__Set problem__
Copy out the entries word for word, starting with the line that contains "4673 (141, 218)" and continuing through the line that contains "全国の美術館・博物館 (54, 2049)".

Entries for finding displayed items
# # # # # # #

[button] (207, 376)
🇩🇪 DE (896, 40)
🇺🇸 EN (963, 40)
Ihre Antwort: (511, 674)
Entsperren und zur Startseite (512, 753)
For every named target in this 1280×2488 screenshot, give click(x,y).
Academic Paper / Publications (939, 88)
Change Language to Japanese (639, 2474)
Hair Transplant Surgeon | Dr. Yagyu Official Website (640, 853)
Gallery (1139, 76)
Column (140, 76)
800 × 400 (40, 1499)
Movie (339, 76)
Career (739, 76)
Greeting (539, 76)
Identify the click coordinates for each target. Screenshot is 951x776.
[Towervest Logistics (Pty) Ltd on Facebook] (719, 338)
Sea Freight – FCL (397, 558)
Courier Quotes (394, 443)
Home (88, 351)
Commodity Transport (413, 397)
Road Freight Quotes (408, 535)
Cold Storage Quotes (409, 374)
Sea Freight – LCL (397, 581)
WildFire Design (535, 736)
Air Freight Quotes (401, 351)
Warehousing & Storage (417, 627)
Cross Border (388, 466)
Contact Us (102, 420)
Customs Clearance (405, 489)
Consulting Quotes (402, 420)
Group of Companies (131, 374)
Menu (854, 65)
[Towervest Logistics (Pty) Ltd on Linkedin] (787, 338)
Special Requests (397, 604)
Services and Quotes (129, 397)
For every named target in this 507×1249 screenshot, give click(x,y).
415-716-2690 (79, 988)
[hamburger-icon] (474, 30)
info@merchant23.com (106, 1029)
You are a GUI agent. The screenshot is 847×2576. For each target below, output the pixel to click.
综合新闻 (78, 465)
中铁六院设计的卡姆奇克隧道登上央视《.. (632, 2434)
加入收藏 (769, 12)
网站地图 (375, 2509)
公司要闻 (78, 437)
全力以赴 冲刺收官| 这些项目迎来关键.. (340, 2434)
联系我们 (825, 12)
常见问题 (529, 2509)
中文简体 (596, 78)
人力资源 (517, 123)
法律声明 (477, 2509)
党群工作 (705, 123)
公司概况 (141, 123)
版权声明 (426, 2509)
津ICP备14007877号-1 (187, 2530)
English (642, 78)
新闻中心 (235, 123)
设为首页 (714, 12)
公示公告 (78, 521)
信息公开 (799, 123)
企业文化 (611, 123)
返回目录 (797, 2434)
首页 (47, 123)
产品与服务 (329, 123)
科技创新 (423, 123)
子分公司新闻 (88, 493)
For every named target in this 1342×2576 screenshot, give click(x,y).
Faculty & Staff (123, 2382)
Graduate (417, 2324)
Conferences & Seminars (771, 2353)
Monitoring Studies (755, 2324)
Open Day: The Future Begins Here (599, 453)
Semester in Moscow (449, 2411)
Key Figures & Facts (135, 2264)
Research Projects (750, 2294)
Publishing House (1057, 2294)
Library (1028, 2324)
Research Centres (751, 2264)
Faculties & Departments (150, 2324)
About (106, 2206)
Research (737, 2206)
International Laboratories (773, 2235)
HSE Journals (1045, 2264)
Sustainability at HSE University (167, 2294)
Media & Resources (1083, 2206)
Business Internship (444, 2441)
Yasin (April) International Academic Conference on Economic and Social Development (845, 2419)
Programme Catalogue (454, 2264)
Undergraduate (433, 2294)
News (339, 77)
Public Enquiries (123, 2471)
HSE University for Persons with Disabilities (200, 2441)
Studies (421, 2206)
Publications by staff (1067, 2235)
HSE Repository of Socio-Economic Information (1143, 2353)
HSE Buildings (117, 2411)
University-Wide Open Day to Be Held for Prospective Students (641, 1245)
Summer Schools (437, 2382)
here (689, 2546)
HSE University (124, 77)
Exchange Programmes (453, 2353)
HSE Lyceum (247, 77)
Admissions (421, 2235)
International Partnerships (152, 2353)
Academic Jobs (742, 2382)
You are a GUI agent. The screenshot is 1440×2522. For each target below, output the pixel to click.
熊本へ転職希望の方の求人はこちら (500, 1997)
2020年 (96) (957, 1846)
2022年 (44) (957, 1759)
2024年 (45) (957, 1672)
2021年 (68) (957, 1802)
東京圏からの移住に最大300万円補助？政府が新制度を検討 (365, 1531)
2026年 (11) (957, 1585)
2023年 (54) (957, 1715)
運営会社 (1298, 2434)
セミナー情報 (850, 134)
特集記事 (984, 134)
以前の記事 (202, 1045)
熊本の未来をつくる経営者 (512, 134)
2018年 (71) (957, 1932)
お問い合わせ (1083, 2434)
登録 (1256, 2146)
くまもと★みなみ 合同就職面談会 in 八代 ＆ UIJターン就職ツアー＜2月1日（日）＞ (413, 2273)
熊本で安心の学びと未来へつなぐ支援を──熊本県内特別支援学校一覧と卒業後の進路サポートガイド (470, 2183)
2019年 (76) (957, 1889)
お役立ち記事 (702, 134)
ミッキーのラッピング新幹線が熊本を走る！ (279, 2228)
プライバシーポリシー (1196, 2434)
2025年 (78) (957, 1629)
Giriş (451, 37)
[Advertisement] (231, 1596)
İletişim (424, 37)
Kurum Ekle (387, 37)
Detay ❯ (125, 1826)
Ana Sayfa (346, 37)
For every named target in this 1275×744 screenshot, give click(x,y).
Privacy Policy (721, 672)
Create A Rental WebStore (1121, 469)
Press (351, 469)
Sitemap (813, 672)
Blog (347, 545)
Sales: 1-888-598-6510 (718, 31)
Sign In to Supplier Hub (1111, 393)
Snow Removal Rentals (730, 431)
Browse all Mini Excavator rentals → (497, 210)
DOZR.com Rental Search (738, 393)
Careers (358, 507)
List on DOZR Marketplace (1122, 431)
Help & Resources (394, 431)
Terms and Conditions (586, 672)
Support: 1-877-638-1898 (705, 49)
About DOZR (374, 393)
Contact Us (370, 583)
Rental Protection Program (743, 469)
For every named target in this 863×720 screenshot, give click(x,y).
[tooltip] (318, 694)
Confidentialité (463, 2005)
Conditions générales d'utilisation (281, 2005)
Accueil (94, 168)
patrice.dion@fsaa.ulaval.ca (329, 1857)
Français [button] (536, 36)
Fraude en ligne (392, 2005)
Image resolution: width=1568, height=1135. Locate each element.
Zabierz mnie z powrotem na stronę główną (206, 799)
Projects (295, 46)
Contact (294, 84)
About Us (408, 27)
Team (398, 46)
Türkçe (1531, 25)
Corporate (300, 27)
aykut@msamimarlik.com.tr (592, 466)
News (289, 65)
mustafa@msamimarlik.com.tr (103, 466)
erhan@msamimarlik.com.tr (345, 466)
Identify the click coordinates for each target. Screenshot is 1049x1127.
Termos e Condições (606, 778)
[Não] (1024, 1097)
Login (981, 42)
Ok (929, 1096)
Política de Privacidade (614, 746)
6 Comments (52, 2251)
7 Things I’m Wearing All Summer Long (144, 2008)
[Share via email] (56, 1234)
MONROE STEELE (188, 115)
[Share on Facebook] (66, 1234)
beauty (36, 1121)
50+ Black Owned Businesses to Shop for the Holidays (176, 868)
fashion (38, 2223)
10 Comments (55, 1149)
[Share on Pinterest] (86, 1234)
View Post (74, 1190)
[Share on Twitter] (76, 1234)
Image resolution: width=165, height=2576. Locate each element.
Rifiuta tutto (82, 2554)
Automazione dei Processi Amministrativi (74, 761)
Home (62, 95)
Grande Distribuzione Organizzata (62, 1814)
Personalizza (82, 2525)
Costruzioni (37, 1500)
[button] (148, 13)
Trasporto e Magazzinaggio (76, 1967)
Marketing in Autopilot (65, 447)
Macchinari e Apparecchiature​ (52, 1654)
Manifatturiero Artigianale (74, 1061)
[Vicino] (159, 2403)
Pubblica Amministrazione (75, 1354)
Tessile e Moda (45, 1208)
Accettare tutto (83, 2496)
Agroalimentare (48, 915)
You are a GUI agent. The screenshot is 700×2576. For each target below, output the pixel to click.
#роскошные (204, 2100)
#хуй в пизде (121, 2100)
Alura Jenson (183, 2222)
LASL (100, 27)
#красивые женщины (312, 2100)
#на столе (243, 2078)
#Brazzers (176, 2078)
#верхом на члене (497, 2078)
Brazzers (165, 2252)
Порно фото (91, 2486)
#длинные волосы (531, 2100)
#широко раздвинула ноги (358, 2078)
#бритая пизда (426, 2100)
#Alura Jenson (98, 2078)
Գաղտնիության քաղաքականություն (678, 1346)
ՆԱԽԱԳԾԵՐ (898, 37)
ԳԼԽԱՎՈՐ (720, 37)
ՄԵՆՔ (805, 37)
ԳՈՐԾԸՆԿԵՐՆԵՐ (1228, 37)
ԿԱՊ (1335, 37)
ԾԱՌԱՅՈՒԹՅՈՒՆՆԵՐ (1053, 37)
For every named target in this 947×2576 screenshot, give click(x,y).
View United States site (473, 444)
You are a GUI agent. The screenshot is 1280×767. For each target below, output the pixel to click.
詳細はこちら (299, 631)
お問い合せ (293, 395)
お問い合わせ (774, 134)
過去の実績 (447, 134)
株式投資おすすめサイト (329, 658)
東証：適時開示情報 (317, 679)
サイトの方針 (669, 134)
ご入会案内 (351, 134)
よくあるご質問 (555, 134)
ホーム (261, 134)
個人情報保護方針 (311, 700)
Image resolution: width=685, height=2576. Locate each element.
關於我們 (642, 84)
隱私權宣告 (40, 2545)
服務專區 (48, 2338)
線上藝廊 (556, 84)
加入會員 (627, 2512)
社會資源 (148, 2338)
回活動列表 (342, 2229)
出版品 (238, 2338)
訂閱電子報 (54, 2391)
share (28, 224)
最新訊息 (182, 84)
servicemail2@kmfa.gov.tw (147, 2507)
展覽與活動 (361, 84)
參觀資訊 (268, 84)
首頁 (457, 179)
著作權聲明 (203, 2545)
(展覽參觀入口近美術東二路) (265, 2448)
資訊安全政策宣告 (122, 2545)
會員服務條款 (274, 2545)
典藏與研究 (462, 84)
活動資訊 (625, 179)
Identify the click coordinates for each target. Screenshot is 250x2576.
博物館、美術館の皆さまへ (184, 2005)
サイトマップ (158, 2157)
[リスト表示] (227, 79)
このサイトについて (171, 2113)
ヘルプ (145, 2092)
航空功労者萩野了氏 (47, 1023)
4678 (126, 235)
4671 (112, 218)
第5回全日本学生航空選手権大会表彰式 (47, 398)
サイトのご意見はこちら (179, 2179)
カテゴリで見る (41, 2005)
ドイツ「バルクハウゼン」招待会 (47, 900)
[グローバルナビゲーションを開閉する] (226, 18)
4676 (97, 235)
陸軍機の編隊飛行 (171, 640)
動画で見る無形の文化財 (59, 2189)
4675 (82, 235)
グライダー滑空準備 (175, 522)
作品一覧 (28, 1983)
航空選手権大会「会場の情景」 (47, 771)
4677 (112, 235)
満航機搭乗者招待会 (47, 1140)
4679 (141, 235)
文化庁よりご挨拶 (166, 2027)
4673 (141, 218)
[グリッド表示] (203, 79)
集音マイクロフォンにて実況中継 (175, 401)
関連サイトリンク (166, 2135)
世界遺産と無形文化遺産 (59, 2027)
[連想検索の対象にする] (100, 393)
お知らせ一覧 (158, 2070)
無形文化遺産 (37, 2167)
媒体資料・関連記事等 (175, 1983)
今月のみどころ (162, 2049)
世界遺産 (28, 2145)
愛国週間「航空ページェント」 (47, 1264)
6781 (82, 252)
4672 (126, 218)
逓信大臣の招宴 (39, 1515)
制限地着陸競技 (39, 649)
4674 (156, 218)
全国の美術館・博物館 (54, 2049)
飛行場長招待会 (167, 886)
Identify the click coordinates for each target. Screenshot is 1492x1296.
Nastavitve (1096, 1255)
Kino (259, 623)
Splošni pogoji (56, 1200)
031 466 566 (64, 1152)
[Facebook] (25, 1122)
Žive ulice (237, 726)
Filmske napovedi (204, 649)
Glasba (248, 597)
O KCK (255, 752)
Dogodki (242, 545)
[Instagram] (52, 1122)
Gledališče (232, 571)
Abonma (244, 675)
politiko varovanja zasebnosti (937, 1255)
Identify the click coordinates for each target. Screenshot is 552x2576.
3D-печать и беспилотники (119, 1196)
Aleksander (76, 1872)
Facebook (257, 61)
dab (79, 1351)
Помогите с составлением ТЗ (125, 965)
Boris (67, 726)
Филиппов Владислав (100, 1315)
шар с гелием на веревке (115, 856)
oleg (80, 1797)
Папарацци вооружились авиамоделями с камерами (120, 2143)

# # # # # # #

__Result for this exercise__
4673 (141, 218)
[グリッド表示] (203, 79)
集音マイクロフォンにて実況中継 (175, 401)
関連サイトリンク (166, 2135)
世界遺産と無形文化遺産 (59, 2027)
[連想検索の対象にする] (100, 393)
お知らせ一覧 (158, 2070)
無形文化遺産 (37, 2167)
媒体資料・関連記事等 (175, 1983)
今月のみどころ (162, 2049)
世界遺産 (28, 2145)
愛国週間「航空ページェント」 (47, 1264)
6781 (82, 252)
4672 (126, 218)
逓信大臣の招宴 (39, 1515)
制限地着陸競技 (39, 649)
4674 (156, 218)
全国の美術館・博物館 (54, 2049)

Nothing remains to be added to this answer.